Ou seja: assim como Exu é mal compreendido, o próprio conceito de Diabo também é frequentemente simplificado e distorcido.

A Importância do Conhecimento e da Vivência

Desmistificar Exu não é apenas uma questão de corrigir um erro conceitual — é um exercício de consciência, respeito e abertura ao conhecimento.

A verdadeira compreensão não vem apenas da teoria, mas também da vivência.

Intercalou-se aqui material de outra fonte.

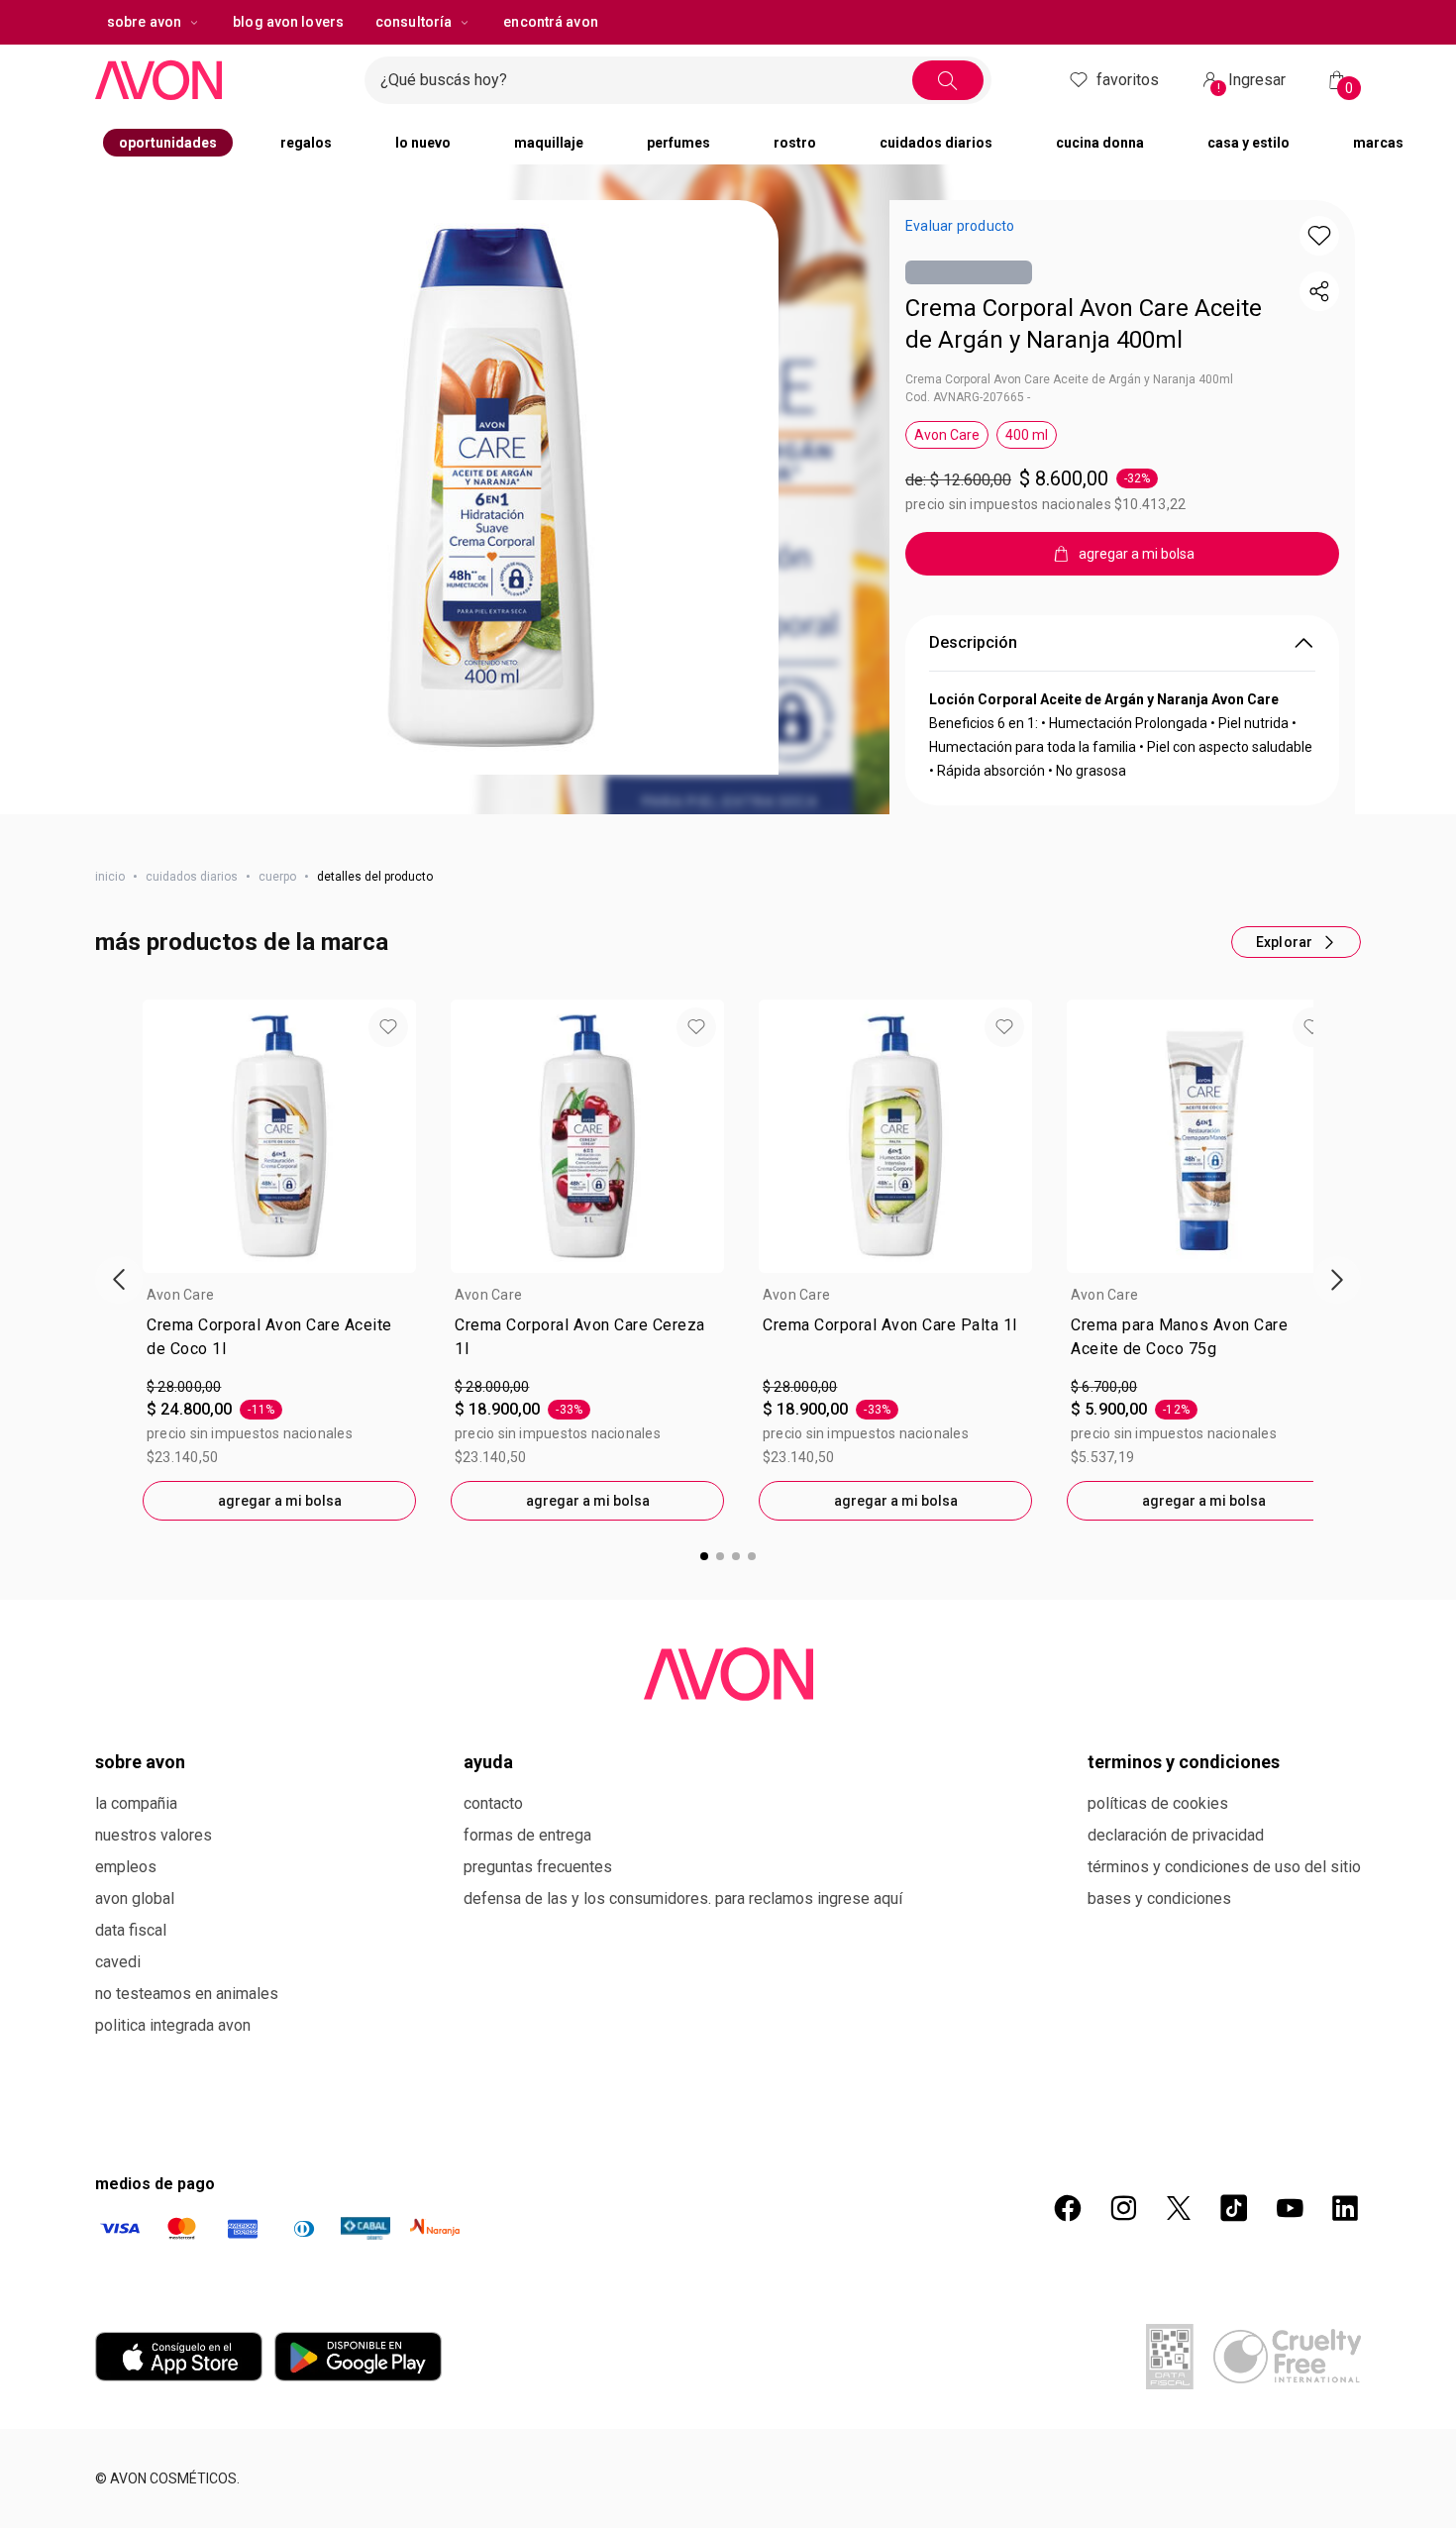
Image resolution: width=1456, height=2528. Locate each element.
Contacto (493, 1812)
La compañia (136, 1812)
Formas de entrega (527, 1844)
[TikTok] (1234, 2217)
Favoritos (1127, 119)
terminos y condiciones (1184, 1770)
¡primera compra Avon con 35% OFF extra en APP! (736, 19)
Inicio (110, 886)
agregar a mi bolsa (280, 1510)
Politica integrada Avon (173, 2034)
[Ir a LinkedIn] (1345, 2217)
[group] (772, 20)
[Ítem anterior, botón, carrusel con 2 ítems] (368, 20)
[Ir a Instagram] (1123, 2217)
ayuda (488, 1770)
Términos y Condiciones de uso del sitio (1224, 1875)
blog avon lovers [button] (288, 61)
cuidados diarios (192, 886)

Quem experimenta, estuda e se aprofunda nas práticas da Umbanda entende que há uma riqueza simbólica e espiritual que não pode ser reduzida a comparações superficiais.

Revisitar essas questões exige:

  • Pesquisa séria
  • Senso crítico
  • Disposição para desconstruir crenças antigas
  • Respeito às diferentes tradições

Conclusão: Mais do que Negar, É Preciso Compreender

Dizer que “Exu não é o Diabo” é apenas o primeiro passo. O verdadeiro avanço está em compreender profundamente ambos os conceitos e reconhecer que essa associação é fruto de ignorância histórica e preconceito cultural.

Ao substituir o “achar” pelo conhecer, abrimos espaço para uma visão mais justa, mais rica e mais verdadeira sobre Exu — e sobre as tradições que o cultuam.

No fim, o convite é simples, mas poderoso: trocar o julgamento pelo entendimento.